*Given problem A:* Reproduce the stretch of the email exchange about splitting a site crawl from "Thanks a lot" through "on the fly.", with no changes.
*Given problem B:*
Answer these from the email exchange about splitting a site crawl:
(i) Which two directories appear under the index in the example site structure?
(ii) Which directory does the master assign to itself at the start?
(iii) According to the first writer, what does the proposed approach depend on too much?
*Given problem C:* Resume the email exchange about splitting a site crawl between master and slave, starting right after its last sentence.
** START Extract **
Elegant, simple, easy to implement...that's enough to make me itch.
I'll certainly give it a shot  but it depends too much on dumb luck
doesn't it?

It's probably a personal thing but I'm way too controlling to depend on
that.

Truth be told though, I really, really hope that this works as it'll
be a hell of a lot easier to maintain than my policy idea.

Thanks a lot Andres. :)

On 01/30/2012 08:38 PM, Andres Riancho wrote:

Tasos,

On Tue, Jan 17, 2012 at 4:33 AM, Tasos Laskostasos.laskos@gmail.com  wrote:

Sure that sounds good.
No reason not to remedy an unfrair distribution on the fly.

What keeps bugging me is that say you've got a site like so:

index
|
|----- foo/
|----- bar/

So we (the master) parse the index and see the structure and start by
assigning 'foo/' to us and 'bar/' to a slave.

We may leave it as is and hope for some performance gain in case 'foo/' and
'bar/' differ wildly but 'bar/' may contain a link to something under
'foo/'.
** END Extract **
** START Records shown **
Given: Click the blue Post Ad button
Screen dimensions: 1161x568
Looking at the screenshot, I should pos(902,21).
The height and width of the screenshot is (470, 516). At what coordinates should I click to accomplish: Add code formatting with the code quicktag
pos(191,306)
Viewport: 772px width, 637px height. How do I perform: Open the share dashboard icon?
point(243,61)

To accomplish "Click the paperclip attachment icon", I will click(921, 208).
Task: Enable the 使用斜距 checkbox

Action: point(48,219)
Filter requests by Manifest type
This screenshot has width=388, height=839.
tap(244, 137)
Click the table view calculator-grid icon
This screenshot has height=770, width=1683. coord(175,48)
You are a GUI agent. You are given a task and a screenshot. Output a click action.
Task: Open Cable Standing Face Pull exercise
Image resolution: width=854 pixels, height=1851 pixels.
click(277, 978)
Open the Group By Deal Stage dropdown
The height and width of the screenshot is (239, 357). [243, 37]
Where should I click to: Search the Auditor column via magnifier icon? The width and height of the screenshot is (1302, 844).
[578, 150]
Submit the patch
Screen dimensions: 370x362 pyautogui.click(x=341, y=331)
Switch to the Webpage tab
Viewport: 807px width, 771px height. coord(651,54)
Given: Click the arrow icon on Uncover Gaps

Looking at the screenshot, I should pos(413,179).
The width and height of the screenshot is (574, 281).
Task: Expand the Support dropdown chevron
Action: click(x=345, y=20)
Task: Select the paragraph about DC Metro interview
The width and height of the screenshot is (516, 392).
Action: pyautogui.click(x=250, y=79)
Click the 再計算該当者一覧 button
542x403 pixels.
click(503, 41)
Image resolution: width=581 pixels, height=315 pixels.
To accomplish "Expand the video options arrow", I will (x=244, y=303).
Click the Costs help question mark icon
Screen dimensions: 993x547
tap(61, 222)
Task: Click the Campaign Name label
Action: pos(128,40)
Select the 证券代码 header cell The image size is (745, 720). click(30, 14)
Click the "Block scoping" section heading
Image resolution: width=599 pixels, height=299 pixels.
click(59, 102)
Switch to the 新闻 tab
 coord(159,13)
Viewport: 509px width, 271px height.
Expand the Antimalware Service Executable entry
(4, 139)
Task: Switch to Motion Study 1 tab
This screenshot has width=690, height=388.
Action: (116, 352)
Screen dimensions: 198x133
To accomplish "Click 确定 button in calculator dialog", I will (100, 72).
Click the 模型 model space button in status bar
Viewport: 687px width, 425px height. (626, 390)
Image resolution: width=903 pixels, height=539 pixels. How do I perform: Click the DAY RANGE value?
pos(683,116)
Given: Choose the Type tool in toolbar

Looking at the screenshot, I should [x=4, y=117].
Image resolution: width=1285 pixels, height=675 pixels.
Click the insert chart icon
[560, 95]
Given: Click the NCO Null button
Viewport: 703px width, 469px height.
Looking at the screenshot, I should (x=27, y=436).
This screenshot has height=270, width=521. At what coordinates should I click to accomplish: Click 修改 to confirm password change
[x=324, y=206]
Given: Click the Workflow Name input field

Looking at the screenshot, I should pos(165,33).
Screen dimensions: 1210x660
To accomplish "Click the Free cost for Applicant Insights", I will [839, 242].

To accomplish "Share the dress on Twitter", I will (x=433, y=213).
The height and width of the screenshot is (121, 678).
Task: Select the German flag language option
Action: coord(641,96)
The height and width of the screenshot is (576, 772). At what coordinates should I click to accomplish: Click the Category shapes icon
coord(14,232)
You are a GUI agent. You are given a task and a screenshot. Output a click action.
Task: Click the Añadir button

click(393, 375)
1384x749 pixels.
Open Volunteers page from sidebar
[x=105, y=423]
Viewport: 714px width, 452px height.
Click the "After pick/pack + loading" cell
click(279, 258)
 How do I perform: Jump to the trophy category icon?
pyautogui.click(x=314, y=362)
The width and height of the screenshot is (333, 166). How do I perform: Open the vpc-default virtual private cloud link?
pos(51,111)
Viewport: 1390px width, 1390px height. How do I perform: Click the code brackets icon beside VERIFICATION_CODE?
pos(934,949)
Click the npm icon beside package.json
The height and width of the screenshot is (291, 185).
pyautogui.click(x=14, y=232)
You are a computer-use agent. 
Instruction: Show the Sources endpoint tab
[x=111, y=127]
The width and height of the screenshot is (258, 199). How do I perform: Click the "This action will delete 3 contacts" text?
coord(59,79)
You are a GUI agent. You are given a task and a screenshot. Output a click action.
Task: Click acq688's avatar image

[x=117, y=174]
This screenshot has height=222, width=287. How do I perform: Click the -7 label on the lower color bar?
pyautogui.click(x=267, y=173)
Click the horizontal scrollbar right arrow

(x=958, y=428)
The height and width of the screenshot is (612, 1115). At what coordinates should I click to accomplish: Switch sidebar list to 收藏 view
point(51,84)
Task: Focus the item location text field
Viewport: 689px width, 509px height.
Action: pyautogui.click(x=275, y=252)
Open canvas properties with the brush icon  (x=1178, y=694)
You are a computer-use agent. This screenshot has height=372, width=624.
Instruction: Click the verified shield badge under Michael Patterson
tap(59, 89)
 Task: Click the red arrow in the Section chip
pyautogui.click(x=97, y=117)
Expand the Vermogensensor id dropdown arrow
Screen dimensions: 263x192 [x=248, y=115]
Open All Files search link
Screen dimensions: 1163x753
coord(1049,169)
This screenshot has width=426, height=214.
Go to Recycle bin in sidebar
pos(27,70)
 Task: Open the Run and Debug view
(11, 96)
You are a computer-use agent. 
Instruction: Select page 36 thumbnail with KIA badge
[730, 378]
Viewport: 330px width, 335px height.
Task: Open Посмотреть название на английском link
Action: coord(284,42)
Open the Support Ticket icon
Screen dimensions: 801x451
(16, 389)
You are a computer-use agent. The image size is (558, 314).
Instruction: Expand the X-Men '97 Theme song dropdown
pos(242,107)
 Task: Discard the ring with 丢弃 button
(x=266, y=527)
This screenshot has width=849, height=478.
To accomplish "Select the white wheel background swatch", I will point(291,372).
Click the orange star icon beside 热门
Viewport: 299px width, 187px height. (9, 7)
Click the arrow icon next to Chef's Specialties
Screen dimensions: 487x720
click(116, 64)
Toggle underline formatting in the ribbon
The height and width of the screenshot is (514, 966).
** END Records shown **
*Task result A:*
Thanks a lot Andres. :)

On 01/30/2012 08:38 PM, Andres Riancho wrote:

Tasos,

On Tue, Jan 17, 2012 at 4:33 AM, Tasos Laskostasos.laskos@gmail.com  wrote:

Sure that sounds good.
No reason not to remedy an unfrair distribution on the fly.

*Task result B:*
(i) foo/ and bar/
(ii) foo/
(iii) Dumb luck

*Task result C:*
The slave can't know if the master already knows of that path or it if
should tell it or just follow it and let the master figure out what to do
with it during the analysis at the end.

Now, if it chooses to check back with the master that means I've got to
implement a look-up table which is a no-no as the latency can very well take
away any performance gains provided by the distribution.

If it chooses to follow it then this could eventually lead to both instances
eventually crawling pretty much the same paths.

When you create the new "crawl slave" you can assign a number to it.
Each slave has his ID, so before following a link you can do something
very easy like adding all the ASCII codes for each letter in the URI
and mod by the number of slaves. If the result is the ID of your crawl
slave then the URL is followed, if not the URL is sent back to the
master so it can be sent to the correct slave. With that very simple
algorithm you load balance crawling in a pretty good way (since the
distribution of mod for the ASCII-URL should be pretty good).

I fully expect the solution to be a combination/compromise between all the
suggestions voiced in this thread.

Like:

  • all instances converging in intervals about the collective paths they've
    discovered in order for each to keep a local look-up cache (no latency
    introduced since no-one would rely/wait on this to be up to date or even
    available)
  • if a URL isn't in the local cache and it is clearly out of an instance's
    scope then perform a queued batch look-up while it  crawls paths that are
    indisputably its own to mitigate the effect of the look-up latency.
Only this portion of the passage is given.